Wenn man einmal auf die Kommunikationswissenschaft abstellt, ist das Formalobjekt die ‚(soziale) Kommunikation‘ (K. Beck, 2017), die mithin auch im Blickpunkt der vorliegenden Arbeit steht. Es interessiert also nicht die Digitalisierung an sich, sondern von Interesse sind die Bedingungen und Konsequenzen ihrer kommunikativen Verhandlung innerhalb der Gesellschaft. Doch auch die Betrachtung der Digitalisierung im Rahmen dieser sozialen Kommunikation ist vielfältig. So gibt es kommunikationswissenschaftliche Forschung, die einerseits die Bedingungen und Auswirkungen computervermittelter interpersonaler Kommunikation betrifft und andererseits digitalisierte öffentliche massenmediale Kommunikation in den Blick nimmt (K. Beck, 2006; Kimpeler et al., 2007; Schweiger & Beck, 2010). Zu nennen sind hier allen voran die sogenannten ‚Sozialen‘ Medien mit einem Fokus auf Kommunikation in den Onlineangeboten sozialer Netzwerke (Hautzer et al., 2012; J.-H. Schmidt, 2018). Dazu gehört auch die Forschung zu digitalisierten Öffentlichkeiten, die mögliche Konsequenzen wie deren Zerfall (Jarren et al., 2000) und eine durch das Internet ausgelöste gesellschaftliche Fragmentierung untersucht (Mahrt, 2019; Webster & Ksiazek, 2012; Zuiderveen Borgesius et al., 2016) und dabei u. a. Kommunikationsphänomene wie Echokammern auf vermeintliche Filterblasen in den virtuellen Räumen übertragen hat (Pariser, 2011; Sunstein, 2002).

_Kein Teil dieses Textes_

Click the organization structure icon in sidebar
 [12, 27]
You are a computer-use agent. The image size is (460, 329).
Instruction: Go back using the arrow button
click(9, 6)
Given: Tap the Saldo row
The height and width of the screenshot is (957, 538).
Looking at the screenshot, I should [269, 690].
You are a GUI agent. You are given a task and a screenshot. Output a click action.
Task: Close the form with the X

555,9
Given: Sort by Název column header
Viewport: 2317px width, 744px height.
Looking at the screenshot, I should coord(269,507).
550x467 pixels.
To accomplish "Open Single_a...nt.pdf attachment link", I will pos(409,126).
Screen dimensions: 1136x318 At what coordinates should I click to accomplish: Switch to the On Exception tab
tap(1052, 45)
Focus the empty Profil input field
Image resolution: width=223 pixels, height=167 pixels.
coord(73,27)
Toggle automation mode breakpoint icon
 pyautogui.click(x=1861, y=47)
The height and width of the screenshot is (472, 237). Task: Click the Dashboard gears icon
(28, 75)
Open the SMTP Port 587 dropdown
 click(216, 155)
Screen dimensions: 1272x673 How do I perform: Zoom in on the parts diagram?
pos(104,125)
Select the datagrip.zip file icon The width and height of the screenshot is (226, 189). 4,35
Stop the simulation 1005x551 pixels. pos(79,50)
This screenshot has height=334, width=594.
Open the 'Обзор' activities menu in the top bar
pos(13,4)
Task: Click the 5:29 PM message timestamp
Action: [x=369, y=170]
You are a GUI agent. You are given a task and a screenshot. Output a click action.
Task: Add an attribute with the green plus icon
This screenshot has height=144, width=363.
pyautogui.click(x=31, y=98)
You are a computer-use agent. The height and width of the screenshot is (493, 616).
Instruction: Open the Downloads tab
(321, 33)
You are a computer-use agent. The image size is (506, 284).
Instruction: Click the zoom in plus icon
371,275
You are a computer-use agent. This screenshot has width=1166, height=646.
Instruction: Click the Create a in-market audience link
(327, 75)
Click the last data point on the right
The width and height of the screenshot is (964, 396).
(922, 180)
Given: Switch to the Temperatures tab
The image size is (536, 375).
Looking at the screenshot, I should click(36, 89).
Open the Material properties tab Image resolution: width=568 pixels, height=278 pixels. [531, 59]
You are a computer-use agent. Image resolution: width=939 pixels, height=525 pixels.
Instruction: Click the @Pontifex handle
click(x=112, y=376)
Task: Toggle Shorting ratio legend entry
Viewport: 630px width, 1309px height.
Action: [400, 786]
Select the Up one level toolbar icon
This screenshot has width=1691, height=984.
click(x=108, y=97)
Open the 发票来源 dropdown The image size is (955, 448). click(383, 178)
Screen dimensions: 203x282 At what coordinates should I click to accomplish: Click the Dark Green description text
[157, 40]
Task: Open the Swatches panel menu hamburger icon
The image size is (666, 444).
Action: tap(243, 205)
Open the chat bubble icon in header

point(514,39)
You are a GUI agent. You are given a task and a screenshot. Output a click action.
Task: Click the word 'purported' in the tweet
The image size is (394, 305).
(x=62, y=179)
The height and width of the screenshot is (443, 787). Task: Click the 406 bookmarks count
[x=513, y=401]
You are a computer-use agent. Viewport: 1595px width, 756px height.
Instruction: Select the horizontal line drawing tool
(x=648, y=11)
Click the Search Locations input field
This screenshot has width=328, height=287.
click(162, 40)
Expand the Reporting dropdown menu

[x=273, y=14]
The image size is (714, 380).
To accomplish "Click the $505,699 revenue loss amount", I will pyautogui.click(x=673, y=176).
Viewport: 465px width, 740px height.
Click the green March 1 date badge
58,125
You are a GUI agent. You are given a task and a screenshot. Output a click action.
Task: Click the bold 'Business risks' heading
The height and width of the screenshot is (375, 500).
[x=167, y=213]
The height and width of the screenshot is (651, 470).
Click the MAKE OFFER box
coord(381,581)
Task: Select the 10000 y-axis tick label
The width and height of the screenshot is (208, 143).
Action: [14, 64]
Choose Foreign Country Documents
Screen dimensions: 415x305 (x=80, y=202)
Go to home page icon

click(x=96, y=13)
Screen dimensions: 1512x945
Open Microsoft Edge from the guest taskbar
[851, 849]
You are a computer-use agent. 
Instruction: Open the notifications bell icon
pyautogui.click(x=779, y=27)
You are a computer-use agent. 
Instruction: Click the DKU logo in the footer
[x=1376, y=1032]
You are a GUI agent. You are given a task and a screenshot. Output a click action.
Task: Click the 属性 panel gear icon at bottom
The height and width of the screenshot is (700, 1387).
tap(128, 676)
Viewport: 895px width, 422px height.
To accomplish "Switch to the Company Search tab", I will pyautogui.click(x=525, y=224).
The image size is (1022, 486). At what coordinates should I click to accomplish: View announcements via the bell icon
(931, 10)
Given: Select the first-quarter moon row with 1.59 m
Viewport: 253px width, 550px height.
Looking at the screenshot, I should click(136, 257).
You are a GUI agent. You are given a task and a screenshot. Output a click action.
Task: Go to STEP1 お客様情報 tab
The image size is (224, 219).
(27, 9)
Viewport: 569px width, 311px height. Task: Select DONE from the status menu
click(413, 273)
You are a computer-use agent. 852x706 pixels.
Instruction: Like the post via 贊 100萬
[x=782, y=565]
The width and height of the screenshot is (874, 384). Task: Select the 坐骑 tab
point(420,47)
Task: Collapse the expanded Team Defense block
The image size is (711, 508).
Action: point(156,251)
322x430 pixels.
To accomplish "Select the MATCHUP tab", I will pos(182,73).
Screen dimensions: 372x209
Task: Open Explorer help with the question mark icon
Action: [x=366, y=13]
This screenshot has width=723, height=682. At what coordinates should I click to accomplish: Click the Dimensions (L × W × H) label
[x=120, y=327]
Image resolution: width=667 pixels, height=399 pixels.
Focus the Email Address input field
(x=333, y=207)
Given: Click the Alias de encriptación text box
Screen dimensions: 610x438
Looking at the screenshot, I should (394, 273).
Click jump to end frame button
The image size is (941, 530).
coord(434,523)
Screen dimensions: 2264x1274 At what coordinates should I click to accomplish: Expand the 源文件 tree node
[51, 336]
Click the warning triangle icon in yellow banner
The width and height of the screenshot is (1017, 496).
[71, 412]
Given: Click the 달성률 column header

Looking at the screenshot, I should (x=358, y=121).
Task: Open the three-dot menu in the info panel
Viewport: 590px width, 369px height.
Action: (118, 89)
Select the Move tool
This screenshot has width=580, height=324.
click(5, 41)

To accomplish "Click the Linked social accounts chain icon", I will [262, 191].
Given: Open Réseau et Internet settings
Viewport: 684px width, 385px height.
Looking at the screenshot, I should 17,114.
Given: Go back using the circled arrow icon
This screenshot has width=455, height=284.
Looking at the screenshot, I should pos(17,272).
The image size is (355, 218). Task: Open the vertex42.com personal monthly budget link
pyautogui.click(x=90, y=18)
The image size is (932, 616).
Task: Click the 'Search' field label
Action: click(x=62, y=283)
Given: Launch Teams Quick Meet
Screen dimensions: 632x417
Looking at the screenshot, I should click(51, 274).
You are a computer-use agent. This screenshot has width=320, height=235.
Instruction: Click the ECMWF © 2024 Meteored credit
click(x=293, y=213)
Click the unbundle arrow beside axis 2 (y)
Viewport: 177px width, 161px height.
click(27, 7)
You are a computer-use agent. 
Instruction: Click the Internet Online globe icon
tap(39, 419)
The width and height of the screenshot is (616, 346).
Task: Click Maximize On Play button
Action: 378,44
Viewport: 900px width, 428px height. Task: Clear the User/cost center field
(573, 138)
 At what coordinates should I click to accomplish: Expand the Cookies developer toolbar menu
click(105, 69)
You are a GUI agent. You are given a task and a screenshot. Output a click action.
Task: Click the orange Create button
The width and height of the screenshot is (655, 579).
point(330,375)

Die vorhergehenden Ausführungen dienen an dieser Stelle lediglich der Illustration der Vielseitigkeit sozial- und kommunikationswissenschaftlicher Forschung zur Digitalisierung. Sie dokumentieren jedoch, dass unter der Annahme einer fortschreitenden Digitalisierung eine tiefgreifende Beeinflussung der sozialen Situation durch die Präsenz von Phänomenen der Digitalisierung in Gegenwart und Zukunft und diesbezüglicher sozialer Kommunikation erwartet wird, die ein Verständnis und Erklären dieser Veränderungen für das soziale Handeln in seinem jeweiligen Alltagskosmos dringend notwendig machen. Dabei bedeutet die Präsenz von Phänomenen der Digitalisierung, dass nicht zwingend materielle Artefakte der Digitalisierung in einer Situation präsent sein müssen, sondern lediglich, dass die Auswirkungen einzelner Phänomene, die auf Digitalisierung zurückzuführen sind, in der sozialen Situation zu beobachten und mithin zu analysieren sind.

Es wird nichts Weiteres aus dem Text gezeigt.